Cybersecurity is not just a risk, but is more importantly: (1) a business enabler and (2) part of the “oxygen” that allows all of our companies to exist.  This is a board issue, C-Suite issue, and way to push business ahead and gain customer trust.  The Verizon comments on the breach at Yahoo potentially triggering a “material” event that might require a substantive discount brings this topic home. 

  1. Customer Perceived Friction – Still Not signing up for Dual Factor Authentication (2FA)

(Off-Shoot of Story #1)

Protection of an account is a two-party job.  Both the customer and the financial institution of tech partner must be in this together.  Being that smart phone adoption is at an all-time high, texts are predominantly free to the end user, and free applications like Google Authenticator exist, there are very few arguments that exist as to why this is a control that is hard to implement or filled with friction.  In fact, the opposite is most certainly true – by placing these options of multifactor authentication in front of customers, educating them on use, demonstrating how to set it up, we can all enjoy a more secure ecosystem. 
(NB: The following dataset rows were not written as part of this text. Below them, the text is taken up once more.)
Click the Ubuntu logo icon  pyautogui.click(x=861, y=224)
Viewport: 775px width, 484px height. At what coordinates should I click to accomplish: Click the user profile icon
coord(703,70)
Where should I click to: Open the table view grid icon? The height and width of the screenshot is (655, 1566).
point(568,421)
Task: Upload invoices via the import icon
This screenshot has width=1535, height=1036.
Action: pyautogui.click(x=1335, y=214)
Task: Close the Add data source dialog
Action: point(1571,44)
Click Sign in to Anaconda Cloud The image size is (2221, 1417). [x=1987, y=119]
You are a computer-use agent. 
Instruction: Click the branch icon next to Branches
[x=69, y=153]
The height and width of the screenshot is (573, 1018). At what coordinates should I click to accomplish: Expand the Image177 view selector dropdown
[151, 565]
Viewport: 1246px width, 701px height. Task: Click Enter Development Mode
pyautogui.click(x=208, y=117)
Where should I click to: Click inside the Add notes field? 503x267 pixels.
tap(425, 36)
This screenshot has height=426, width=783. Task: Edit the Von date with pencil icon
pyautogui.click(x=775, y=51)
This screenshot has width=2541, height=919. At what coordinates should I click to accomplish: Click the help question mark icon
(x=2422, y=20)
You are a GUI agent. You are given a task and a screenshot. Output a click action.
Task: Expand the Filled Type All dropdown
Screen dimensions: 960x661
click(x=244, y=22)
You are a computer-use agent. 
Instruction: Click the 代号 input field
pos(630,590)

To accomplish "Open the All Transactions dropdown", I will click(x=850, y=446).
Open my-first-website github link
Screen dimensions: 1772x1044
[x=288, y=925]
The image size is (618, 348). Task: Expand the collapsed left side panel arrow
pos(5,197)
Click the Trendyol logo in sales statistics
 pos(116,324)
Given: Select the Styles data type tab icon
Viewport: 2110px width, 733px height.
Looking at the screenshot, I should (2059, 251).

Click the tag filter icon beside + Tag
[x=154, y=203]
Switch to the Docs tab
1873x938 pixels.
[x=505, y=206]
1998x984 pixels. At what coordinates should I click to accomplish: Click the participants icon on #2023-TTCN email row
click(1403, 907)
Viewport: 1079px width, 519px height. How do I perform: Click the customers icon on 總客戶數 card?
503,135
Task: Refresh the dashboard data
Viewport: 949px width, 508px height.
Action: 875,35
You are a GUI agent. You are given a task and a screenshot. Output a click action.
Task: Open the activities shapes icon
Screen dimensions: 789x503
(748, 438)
  1. Business Email Compromise (BEC) Fraud or CEO Fraud

Despite all the controls that exists in companies these days, we are just sending our money out the back door in response to an “urgent email” from someone purporting to the CEO.  From Oct. 2013-Feb. 2016, Business Email Compromise fraud cost approximately $2.3B in losses from what was reported.  Internal finance and HR teams are duped into responding to the requests of the purported CEO and they rush a wire or other payment out the door to an account which is quickly siphoned away.  Losses are not being covered by insurance carriers as this is seen as a participatory crime that is not involving a financial instrument.  But there are controls we can implement to solve this.

 SWIFT Hacks

Over the summer we heard a lot about the SWIFT bank hacks.  The trust that is implicit within the network is based on the controls of the weakest link.  In many cases the large FIs have the right controls, but the authentication and identity controls of the smaller member institutions can put the rest of the network at risk.  There has been a considerable about of pressure placed on the member banks in the past few months to improve this security.  In fact, the guidance from the FRB, FDIC, and OCC released this week is a potential way to mitigate some of these risks.  The inter-bank banking system relies heavily on trust in identity.  That identity can be weakened when the proper authentication parameters and protocols do not exist or are weak. Much of the recent emphasis has been on customer controls as opposed to inter-bank and regulator based controls.  This needs to be reexamined.  

  1. DNC/Election

Cybersecurity is top of mind, but the controls to protect our systems are imperfect, our cybersecurity work force facing an estimated 1.5 M person shortage by 2020, funding at less than adequate levels for information security, and an understanding of how the individual is the weakest link not very well understood.  The continued hacking of the DNC, Clinton, Powell, and all those in high profile government positions underscores how weak our security around e-mail truly is.  When we layer on top of this the fact that e-mail is the main form of communication between FinTechs and FIs and the end customer it increases the risks to the payment systems we have.